==== Given information ====

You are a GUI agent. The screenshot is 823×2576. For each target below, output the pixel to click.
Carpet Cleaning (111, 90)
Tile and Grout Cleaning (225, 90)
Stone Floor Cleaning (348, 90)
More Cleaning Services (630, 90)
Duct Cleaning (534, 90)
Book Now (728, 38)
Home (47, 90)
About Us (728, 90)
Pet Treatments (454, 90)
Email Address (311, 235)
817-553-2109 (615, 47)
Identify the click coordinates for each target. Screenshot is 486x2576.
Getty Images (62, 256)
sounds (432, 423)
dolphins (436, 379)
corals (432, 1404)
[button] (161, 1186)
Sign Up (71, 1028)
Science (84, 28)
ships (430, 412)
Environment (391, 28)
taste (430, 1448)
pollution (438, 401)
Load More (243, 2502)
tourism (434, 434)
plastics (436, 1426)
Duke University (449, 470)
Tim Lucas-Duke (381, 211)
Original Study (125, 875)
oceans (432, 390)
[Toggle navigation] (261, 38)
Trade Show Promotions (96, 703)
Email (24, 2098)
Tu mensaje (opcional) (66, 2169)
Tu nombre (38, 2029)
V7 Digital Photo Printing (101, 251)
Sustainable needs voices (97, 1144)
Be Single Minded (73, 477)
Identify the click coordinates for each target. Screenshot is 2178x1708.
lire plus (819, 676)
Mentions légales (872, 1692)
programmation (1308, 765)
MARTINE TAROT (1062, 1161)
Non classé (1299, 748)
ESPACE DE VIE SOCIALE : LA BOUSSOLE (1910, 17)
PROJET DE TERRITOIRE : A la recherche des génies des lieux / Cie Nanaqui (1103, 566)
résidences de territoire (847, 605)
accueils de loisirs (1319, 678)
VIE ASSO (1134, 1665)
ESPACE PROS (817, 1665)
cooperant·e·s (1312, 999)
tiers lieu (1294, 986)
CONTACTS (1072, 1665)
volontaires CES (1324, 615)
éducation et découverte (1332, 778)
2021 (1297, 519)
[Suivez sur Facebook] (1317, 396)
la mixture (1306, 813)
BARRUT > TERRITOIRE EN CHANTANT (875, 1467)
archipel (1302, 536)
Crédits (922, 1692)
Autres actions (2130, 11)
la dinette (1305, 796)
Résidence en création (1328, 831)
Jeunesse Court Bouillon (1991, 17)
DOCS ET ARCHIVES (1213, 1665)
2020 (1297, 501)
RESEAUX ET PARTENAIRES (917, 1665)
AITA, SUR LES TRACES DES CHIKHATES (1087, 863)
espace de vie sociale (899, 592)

====

> **About this task**
Looking at the data above, write out exactly the lines that start at the one containing "Original Study (125, 875)" and end at the one containing "Non classé (1299, 748)"; include both and nothing beyond.

> **Exercise answer**
Original Study (125, 875)
oceans (432, 390)
[Toggle navigation] (261, 38)
Trade Show Promotions (96, 703)
Email (24, 2098)
Tu mensaje (opcional) (66, 2169)
Tu nombre (38, 2029)
V7 Digital Photo Printing (101, 251)
Sustainable needs voices (97, 1144)
Be Single Minded (73, 477)
Identify the click coordinates for each target. Screenshot is 2178x1708.
lire plus (819, 676)
Mentions légales (872, 1692)
programmation (1308, 765)
MARTINE TAROT (1062, 1161)
Non classé (1299, 748)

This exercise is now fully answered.